Attention, technique, and letting go in a Japanese kitchen
One of the quiet realities of living with a Japanese spouse is accepting that there are correct ways to do very ordinary things. Folding towels. Pouring beer. And, perhaps most humbling of all, cutting vegetables.
In Japan, cutting is not just preparation. It is technique, intention, and language all rolled into one. There are words for how you cut something, why you cut it that way, and what it will become once you do. Growing up, I thought chopping was chopping. After living in Japan, I learned that chopping is merely the beginning of a very long conversation.
Take vegetables.
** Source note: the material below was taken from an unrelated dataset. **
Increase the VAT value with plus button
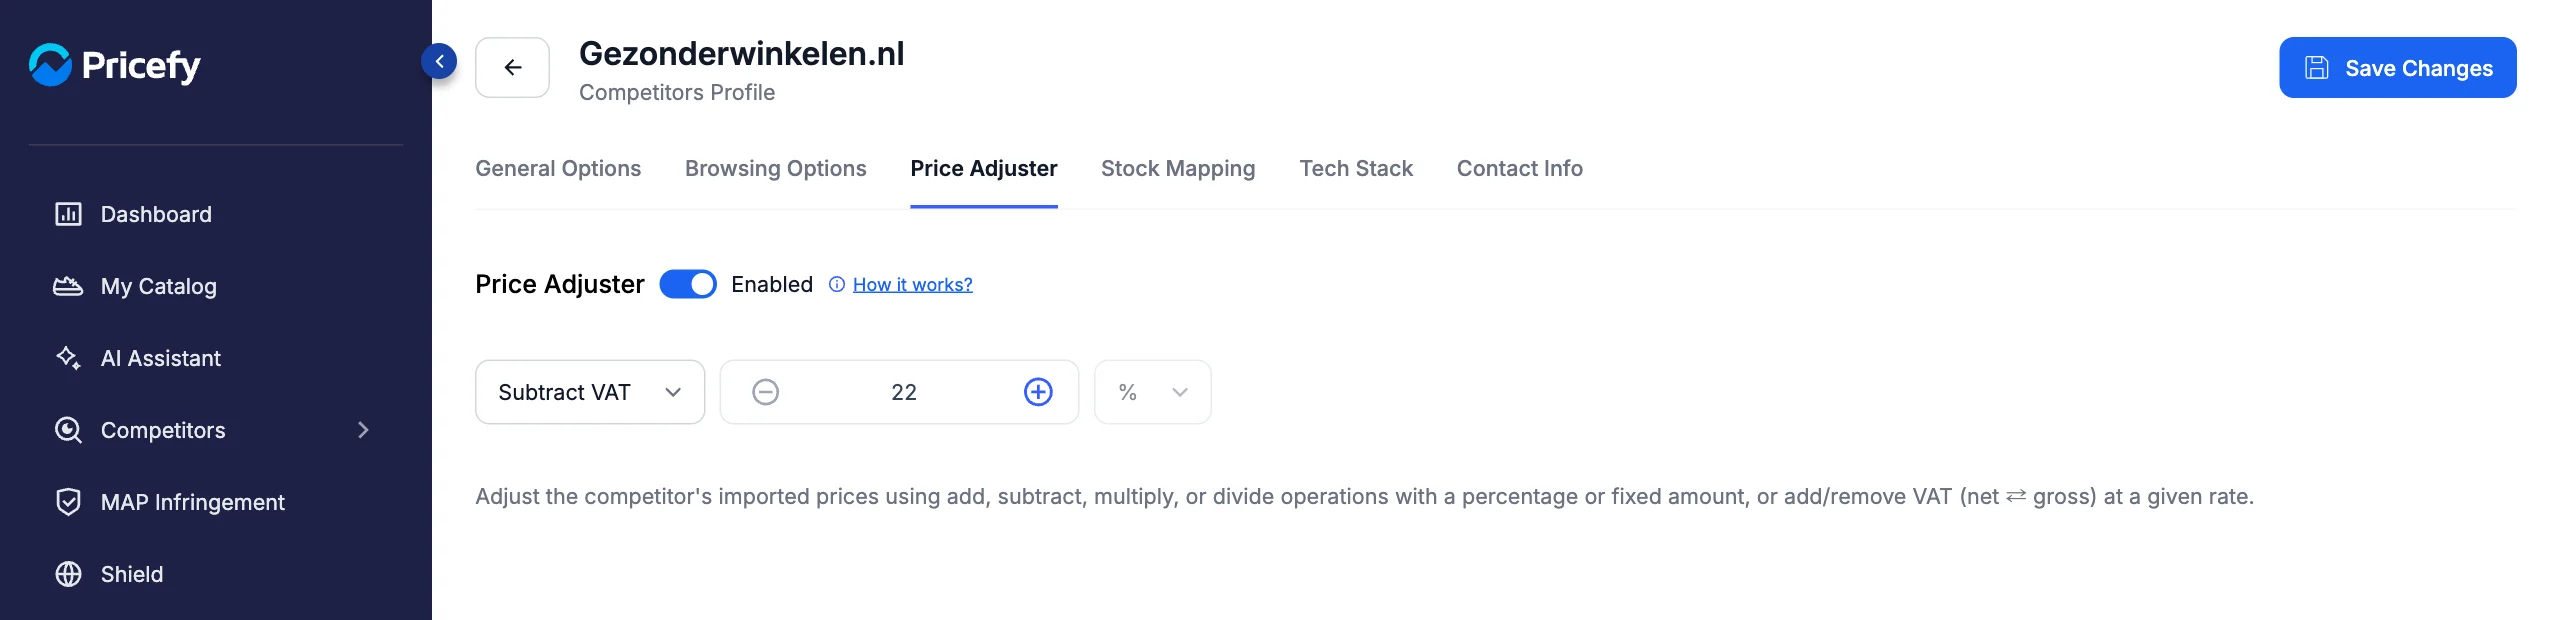2560x620 pixels. click(x=1038, y=392)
There is sengiri, the fine julienne used for cabbage or daikon, cut so thin it almost becomes airy. There is kaku-giri, neat cubes that promise even cooking and visual order. Rangiri turns a carrot as you cut it into angled pieces so it cooks evenly and looks intentional. Sogigiri slices on a diagonal, increasing surface area and changing texture. Each technique has a purpose, and each one has a name that everyone around you seems to know instinctively.
Fish, of course, is where this becomes an art form.
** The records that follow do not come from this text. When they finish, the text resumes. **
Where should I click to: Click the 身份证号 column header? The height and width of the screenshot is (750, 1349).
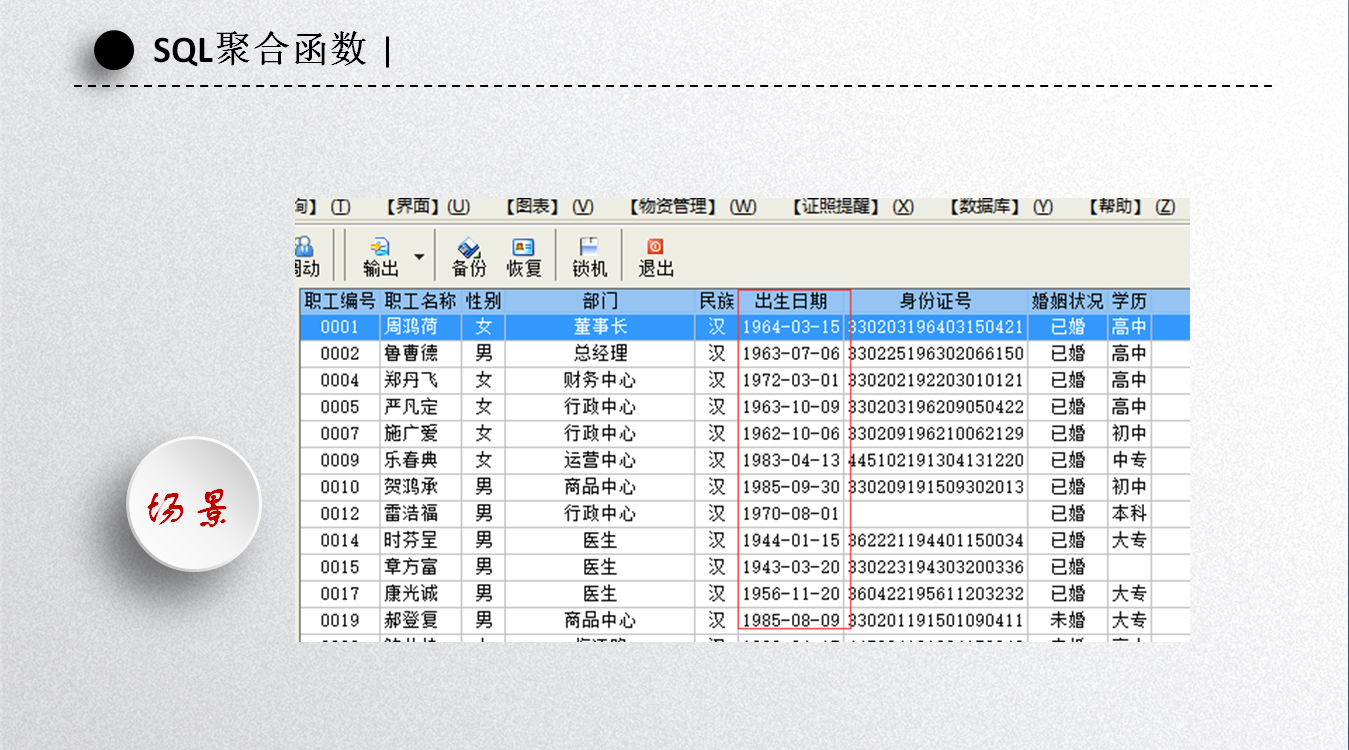[936, 301]
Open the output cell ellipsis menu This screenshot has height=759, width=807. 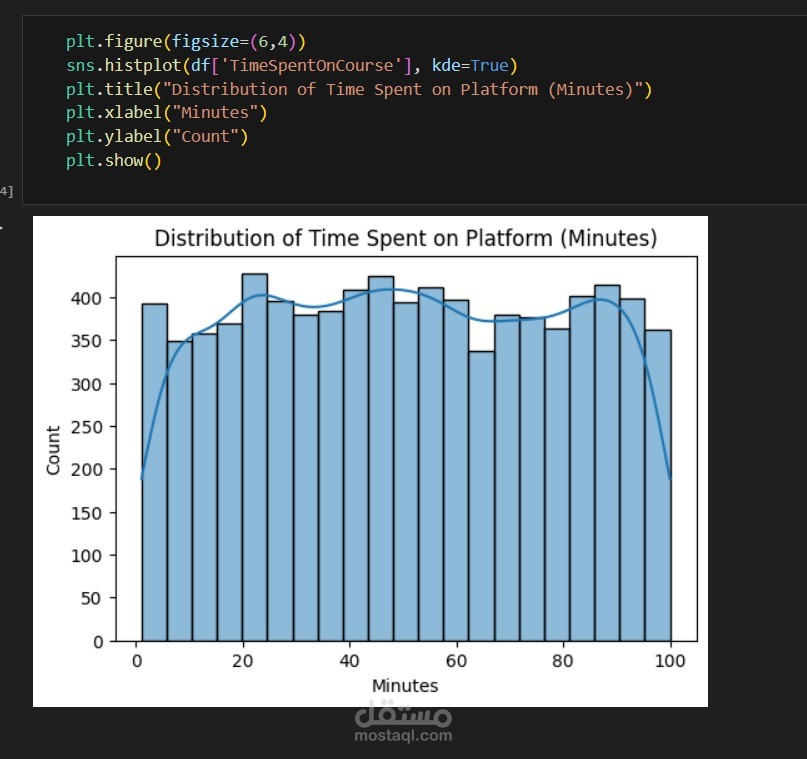(x=2, y=227)
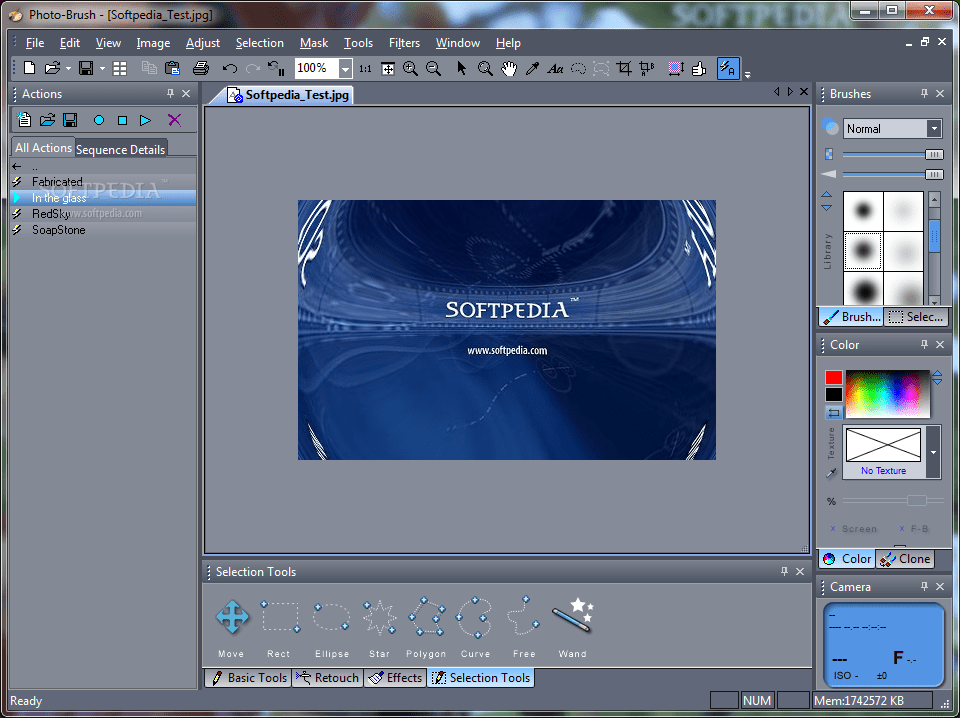This screenshot has height=718, width=960.
Task: Select the Magic Wand selection tool
Action: coord(573,618)
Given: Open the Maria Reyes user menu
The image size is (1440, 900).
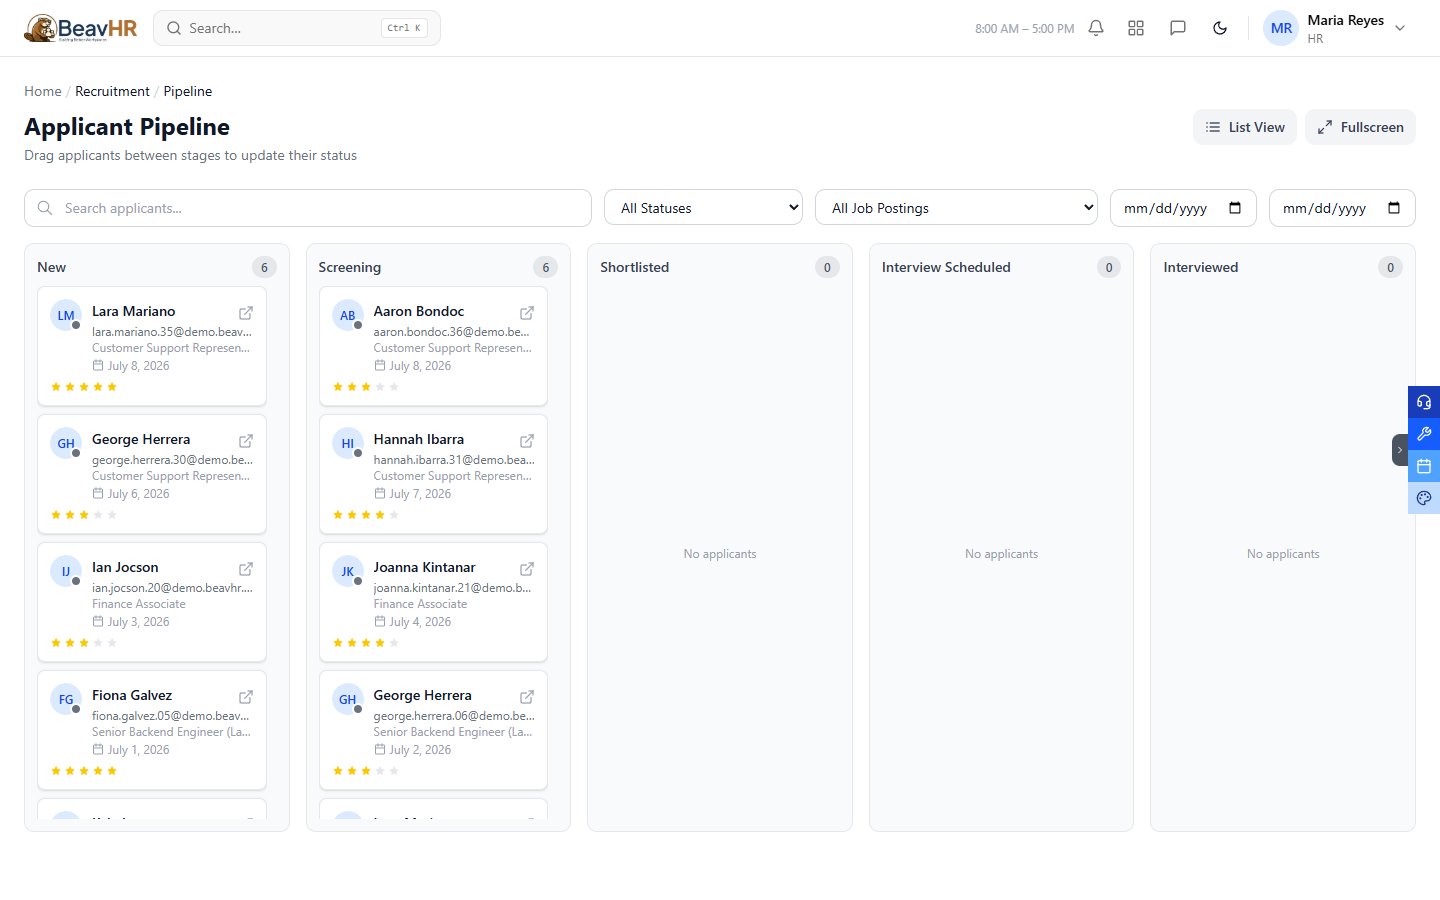Looking at the screenshot, I should click(x=1335, y=28).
There is hira-zukuri, the standard sashimi cut, clean and confident. Usu-zukuri, paper-thin slices that feel almost ceremonial. Kaku-zukuri, thicker cubes that say this fish is meant to be chewed and appreciated. These are not casual distinctions. The cut changes how the fish tastes, how it feels in the mouth, and how much respect is being shown to the ingredient.
Watching my husband cut fish is like watching someone speak their native language very fluently. The knife angle is precise. The pressure is controlled. The pieces line up as if they were always meant to exist that way. When I cut, on the other hand, the result is more conversational than grammatical.
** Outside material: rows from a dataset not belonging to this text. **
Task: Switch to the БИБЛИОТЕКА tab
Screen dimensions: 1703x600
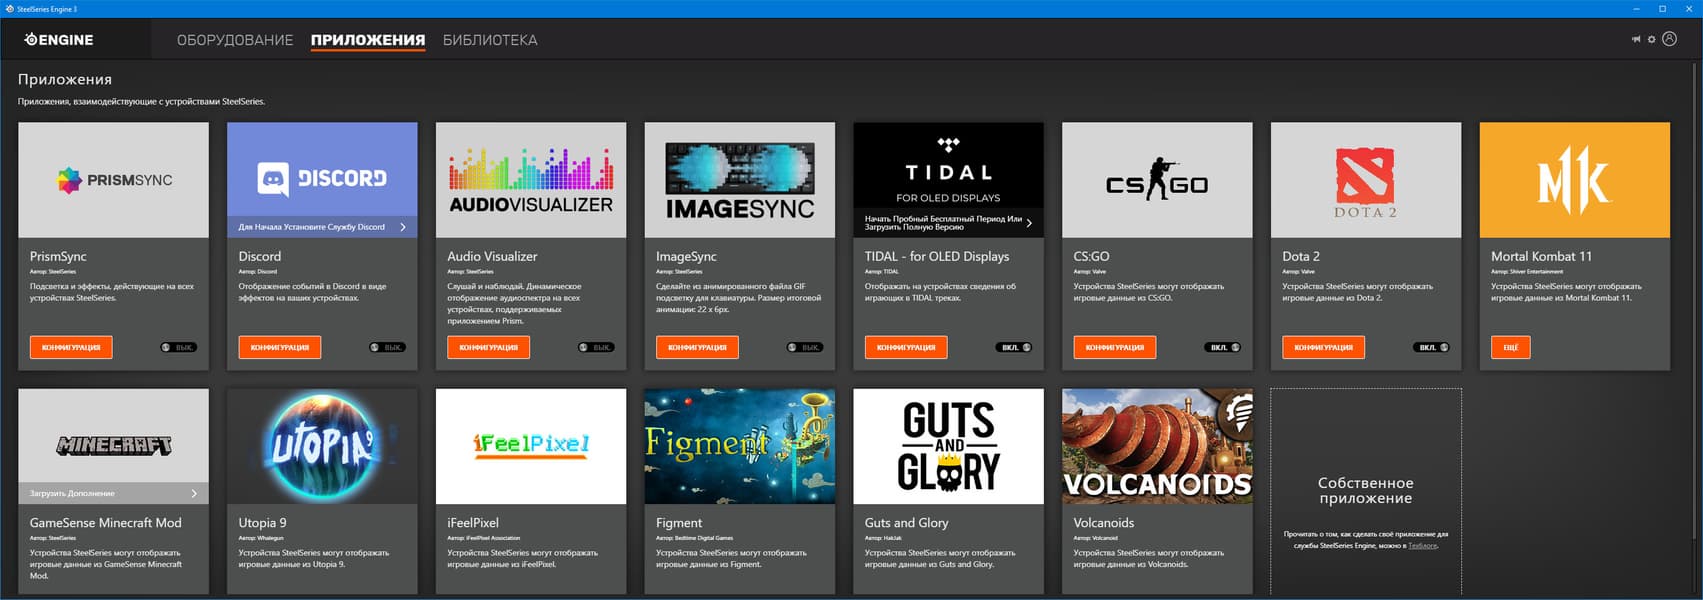Action: click(x=490, y=40)
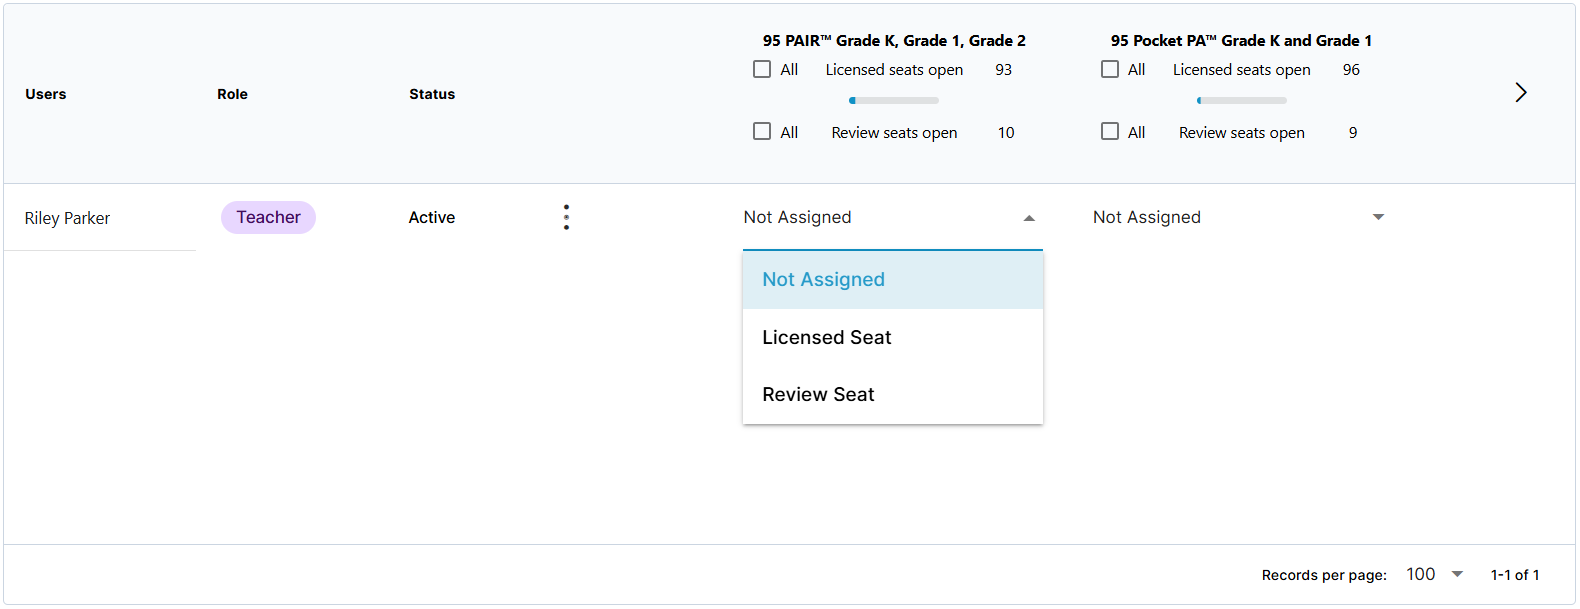Image resolution: width=1580 pixels, height=609 pixels.
Task: Click the Users column header
Action: pyautogui.click(x=46, y=94)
Early on, he tried to teach me. Patient explanations. Demonstrations. Gentle corrections. Eventually, though, something shifted. He stopped correcting and started adjusting his expectations. Now he watches quietly, occasionally blinking, fully resigned to the fact that I will never cut to his standard.
And honestly, that is part of the charm.
What I love about these techniques is not just their precision, but what they reveal about Japanese culture. Care is embedded into everyday actions. Even something as small as slicing a cucumber carries the idea that how you do something matters. Not because someone is judging you, but because the process itself deserves attention.
At the same time, there is also room for acceptance. My husband has learned that my sengiri will always be a little too thick, my angles a little too casual. I have learned that perfection is not required to participate. I still cook. He still eats. Life continues.
Mindful Monday felt like the right place to reflect on that balance. The seriousness of tradition paired with the humility of daily life. The beauty of having words for every possible cut, and the grace of learning when precision matters and when presence is enough.
Somewhere between my uneven carrots and his immaculate sashimi is a shared kitchen, a well-used cutting board, and a mutual understanding. Technique matters. Effort matters. And sometimes, mindfulness looks like quietly accepting that your partner will always cut things their own way.
Even in Japan, not everything has to be perfect.